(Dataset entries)
______

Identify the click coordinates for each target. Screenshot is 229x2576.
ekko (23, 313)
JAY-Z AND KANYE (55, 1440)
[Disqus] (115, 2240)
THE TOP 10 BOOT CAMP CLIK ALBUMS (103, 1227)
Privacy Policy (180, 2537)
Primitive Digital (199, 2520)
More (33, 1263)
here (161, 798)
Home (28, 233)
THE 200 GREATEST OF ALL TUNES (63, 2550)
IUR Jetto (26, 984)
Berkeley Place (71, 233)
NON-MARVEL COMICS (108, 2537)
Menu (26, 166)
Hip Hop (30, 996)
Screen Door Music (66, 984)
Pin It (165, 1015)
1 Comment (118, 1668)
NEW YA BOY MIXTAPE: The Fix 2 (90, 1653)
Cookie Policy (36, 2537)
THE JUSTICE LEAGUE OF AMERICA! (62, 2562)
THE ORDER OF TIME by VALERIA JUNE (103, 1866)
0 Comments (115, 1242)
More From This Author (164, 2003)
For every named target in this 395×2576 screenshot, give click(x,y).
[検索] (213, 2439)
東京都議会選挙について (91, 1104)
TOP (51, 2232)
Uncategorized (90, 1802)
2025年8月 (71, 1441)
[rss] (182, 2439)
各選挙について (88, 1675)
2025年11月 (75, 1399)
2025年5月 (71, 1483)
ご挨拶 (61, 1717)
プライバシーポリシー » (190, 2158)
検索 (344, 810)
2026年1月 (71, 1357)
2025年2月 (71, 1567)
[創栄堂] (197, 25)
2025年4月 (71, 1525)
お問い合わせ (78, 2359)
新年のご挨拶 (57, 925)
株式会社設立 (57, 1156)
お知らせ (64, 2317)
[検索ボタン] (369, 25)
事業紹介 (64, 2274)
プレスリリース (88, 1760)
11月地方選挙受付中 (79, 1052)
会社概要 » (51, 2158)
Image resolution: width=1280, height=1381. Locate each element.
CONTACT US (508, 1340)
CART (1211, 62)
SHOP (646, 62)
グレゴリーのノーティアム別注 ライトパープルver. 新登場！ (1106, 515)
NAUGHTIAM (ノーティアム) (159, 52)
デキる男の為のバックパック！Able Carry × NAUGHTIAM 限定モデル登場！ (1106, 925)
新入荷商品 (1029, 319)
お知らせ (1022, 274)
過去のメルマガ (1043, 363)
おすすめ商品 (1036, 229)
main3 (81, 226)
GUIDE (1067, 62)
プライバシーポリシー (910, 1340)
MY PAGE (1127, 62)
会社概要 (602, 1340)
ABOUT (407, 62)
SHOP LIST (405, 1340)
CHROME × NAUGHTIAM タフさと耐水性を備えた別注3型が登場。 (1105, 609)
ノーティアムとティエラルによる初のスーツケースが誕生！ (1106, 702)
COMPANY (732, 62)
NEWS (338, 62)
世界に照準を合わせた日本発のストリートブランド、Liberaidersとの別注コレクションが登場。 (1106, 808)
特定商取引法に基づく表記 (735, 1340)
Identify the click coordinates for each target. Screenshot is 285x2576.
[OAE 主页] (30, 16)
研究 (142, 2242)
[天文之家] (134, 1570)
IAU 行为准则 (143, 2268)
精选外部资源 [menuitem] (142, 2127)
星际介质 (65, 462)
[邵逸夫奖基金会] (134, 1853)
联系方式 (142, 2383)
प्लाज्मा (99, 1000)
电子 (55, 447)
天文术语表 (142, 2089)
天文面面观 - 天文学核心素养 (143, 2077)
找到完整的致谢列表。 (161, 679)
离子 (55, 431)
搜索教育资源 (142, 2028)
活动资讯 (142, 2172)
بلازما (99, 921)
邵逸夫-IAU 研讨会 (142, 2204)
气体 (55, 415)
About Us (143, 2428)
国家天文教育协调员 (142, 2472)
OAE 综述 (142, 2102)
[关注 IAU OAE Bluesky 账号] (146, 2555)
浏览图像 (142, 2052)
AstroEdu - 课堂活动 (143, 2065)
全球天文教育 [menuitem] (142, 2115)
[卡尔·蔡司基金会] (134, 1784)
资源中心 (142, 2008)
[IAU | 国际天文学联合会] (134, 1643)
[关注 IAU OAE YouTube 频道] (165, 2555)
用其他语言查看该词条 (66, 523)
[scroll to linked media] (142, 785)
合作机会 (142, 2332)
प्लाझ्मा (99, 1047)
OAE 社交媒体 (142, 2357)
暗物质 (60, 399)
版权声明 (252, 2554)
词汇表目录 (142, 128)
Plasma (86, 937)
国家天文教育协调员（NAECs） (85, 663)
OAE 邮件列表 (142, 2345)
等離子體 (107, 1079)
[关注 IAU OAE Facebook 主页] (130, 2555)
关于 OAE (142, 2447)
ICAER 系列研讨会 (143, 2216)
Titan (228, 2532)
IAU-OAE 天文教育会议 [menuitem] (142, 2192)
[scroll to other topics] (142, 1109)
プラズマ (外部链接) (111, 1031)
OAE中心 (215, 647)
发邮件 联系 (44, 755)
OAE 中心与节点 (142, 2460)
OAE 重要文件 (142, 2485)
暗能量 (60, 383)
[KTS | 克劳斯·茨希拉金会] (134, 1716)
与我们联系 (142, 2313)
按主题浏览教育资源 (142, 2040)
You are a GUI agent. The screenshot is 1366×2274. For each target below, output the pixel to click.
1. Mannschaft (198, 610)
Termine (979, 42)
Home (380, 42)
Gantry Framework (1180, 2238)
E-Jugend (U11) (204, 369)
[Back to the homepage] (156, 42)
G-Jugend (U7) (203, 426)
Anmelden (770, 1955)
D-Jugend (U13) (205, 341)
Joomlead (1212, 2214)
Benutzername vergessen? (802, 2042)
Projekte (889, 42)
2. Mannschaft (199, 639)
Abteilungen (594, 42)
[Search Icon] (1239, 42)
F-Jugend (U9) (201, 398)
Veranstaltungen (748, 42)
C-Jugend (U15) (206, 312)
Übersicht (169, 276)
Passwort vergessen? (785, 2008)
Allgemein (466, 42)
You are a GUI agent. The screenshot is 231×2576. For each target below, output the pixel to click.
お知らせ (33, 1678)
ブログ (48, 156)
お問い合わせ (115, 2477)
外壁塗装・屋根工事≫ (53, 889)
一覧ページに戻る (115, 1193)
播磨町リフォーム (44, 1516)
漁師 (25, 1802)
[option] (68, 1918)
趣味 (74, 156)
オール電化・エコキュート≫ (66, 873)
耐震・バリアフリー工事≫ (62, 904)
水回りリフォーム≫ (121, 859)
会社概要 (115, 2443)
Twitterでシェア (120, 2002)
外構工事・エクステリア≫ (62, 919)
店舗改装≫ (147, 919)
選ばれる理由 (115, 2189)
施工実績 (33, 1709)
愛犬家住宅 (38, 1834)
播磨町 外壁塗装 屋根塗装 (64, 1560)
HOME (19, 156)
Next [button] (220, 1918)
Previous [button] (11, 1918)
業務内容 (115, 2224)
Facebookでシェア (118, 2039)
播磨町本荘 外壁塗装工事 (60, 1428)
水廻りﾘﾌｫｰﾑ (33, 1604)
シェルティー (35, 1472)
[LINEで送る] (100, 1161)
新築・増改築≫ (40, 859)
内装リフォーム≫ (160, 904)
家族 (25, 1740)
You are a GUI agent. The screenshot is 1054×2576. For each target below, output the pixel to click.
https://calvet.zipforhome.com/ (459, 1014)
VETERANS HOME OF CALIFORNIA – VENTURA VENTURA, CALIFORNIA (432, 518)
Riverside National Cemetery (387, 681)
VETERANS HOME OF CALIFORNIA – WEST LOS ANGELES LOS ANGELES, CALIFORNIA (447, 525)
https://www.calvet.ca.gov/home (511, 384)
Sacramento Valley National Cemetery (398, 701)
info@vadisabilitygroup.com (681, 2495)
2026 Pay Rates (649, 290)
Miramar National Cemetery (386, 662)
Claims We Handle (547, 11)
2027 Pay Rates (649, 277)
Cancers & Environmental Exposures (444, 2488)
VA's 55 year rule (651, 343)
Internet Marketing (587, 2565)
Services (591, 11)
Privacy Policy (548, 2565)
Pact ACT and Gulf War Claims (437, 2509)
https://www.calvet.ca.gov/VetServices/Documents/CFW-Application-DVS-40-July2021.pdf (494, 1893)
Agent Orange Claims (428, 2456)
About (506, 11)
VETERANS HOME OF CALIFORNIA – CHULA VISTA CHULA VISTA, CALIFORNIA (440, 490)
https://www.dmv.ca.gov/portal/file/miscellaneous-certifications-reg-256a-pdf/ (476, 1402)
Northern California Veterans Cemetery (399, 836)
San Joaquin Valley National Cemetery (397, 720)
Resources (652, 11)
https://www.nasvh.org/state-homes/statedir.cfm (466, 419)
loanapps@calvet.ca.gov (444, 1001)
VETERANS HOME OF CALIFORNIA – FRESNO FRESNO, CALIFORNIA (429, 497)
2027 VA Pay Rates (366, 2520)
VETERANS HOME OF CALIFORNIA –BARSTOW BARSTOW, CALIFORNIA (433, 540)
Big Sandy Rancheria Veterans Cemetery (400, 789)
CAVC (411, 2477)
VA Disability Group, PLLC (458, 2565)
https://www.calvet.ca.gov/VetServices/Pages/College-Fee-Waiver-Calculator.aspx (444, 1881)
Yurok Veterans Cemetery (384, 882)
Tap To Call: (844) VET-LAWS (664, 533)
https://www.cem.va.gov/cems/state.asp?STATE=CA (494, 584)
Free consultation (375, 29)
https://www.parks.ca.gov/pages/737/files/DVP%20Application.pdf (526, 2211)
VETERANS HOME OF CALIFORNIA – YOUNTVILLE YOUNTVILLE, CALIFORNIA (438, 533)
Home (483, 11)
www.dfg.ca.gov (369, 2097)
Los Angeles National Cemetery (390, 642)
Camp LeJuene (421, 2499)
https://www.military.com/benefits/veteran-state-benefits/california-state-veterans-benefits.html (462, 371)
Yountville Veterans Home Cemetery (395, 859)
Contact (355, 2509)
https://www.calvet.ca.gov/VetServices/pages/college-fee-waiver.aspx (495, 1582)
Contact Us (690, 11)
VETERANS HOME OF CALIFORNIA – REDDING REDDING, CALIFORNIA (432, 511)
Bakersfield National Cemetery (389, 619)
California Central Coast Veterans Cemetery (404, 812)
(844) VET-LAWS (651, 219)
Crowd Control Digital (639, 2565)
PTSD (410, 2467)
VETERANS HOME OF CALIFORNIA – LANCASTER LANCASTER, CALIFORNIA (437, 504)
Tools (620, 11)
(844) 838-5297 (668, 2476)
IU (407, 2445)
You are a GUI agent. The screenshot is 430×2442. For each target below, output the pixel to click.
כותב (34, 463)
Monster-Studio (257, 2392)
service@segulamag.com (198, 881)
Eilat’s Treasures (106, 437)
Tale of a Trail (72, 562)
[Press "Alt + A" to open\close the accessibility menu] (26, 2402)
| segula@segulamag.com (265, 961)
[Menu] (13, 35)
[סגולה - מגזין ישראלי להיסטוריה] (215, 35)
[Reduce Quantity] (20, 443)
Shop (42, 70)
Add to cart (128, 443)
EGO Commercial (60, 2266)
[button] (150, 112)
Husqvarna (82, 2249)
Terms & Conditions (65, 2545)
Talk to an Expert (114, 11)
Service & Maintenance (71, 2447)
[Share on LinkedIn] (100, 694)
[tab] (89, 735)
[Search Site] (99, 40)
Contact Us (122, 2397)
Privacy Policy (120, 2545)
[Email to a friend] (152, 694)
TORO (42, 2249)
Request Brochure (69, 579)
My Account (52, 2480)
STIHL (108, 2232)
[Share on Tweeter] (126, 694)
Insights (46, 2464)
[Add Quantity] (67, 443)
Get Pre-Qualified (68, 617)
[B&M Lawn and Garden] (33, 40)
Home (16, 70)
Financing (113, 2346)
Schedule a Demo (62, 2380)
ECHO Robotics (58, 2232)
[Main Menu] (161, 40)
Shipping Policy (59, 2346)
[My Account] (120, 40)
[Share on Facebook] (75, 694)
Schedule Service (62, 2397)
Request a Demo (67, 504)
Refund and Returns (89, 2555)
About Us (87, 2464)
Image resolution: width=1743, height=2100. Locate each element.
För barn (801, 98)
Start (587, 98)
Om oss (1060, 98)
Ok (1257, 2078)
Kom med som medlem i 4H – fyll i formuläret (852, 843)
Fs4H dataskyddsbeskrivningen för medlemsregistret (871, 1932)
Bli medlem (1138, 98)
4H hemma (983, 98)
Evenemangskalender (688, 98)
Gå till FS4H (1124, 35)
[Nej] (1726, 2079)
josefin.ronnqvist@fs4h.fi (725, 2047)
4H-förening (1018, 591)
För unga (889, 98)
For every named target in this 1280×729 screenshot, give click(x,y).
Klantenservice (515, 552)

______

Reproduce the entries above exactly, but only the lines between the line holding "THE 200 GREATEST OF ALL TUNES (63, 2550)" and the line holding "AstroEdu - 课堂活动 (143, 2065)", inclusive.

**RESPONSE TO THE TASK:**
THE 200 GREATEST OF ALL TUNES (63, 2550)
IUR Jetto (26, 984)
Berkeley Place (71, 233)
NON-MARVEL COMICS (108, 2537)
Menu (26, 166)
Hip Hop (30, 996)
Screen Door Music (66, 984)
Pin It (165, 1015)
1 Comment (118, 1668)
NEW YA BOY MIXTAPE: The Fix 2 (90, 1653)
Cookie Policy (36, 2537)
THE JUSTICE LEAGUE OF AMERICA! (62, 2562)
THE ORDER OF TIME by VALERIA JUNE (103, 1866)
0 Comments (115, 1242)
More From This Author (164, 2003)
For every named target in this 395×2576 screenshot, give click(x,y).
[検索] (213, 2439)
東京都議会選挙について (91, 1104)
TOP (51, 2232)
Uncategorized (90, 1802)
2025年8月 (71, 1441)
[rss] (182, 2439)
各選挙について (88, 1675)
2025年11月 (75, 1399)
2025年5月 (71, 1483)
ご挨拶 (61, 1717)
プライバシーポリシー » (190, 2158)
検索 (344, 810)
2026年1月 (71, 1357)
2025年2月 (71, 1567)
[創栄堂] (197, 25)
2025年4月 (71, 1525)
お問い合わせ (78, 2359)
新年のご挨拶 (57, 925)
株式会社設立 (57, 1156)
お知らせ (64, 2317)
[検索ボタン] (369, 25)
事業紹介 (64, 2274)
プレスリリース (88, 1760)
11月地方選挙受付中 (79, 1052)
会社概要 » (51, 2158)
Image resolution: width=1280, height=1381. Locate each element.
CONTACT US (508, 1340)
CART (1211, 62)
SHOP (646, 62)
グレゴリーのノーティアム別注 ライトパープルver. 新登場！ (1106, 515)
NAUGHTIAM (ノーティアム) (159, 52)
デキる男の為のバックパック！Able Carry × NAUGHTIAM 限定モデル登場！ (1106, 925)
新入荷商品 (1029, 319)
お知らせ (1022, 274)
過去のメルマガ (1043, 363)
おすすめ商品 (1036, 229)
main3 (81, 226)
GUIDE (1067, 62)
プライバシーポリシー (910, 1340)
MY PAGE (1127, 62)
会社概要 (602, 1340)
ABOUT (407, 62)
SHOP LIST (405, 1340)
CHROME × NAUGHTIAM タフさと耐水性を備えた別注3型が登場。 (1105, 609)
ノーティアムとティエラルによる初のスーツケースが誕生！ (1106, 702)
COMPANY (732, 62)
NEWS (338, 62)
世界に照準を合わせた日本発のストリートブランド、Liberaidersとの別注コレクションが登場。 (1106, 808)
特定商取引法に基づく表記 (735, 1340)
Identify the click coordinates for each target. Screenshot is 285x2576.
[OAE 主页] (30, 16)
研究 (142, 2242)
[天文之家] (134, 1570)
IAU 行为准则 (143, 2268)
精选外部资源 [menuitem] (142, 2127)
星际介质 (65, 462)
[邵逸夫奖基金会] (134, 1853)
联系方式 (142, 2383)
प्लाज्मा (99, 1000)
电子 (55, 447)
天文术语表 (142, 2089)
天文面面观 - 天文学核心素养 (143, 2077)
找到完整的致谢列表。 (161, 679)
离子 (55, 431)
搜索教育资源 (142, 2028)
活动资讯 (142, 2172)
بلازما (99, 921)
邵逸夫-IAU 研讨会 (142, 2204)
气体 (55, 415)
About Us (143, 2428)
国家天文教育协调员 (142, 2472)
OAE 综述 (142, 2102)
[关注 IAU OAE Bluesky 账号] (146, 2555)
浏览图像 (142, 2052)
AstroEdu - 课堂活动 (143, 2065)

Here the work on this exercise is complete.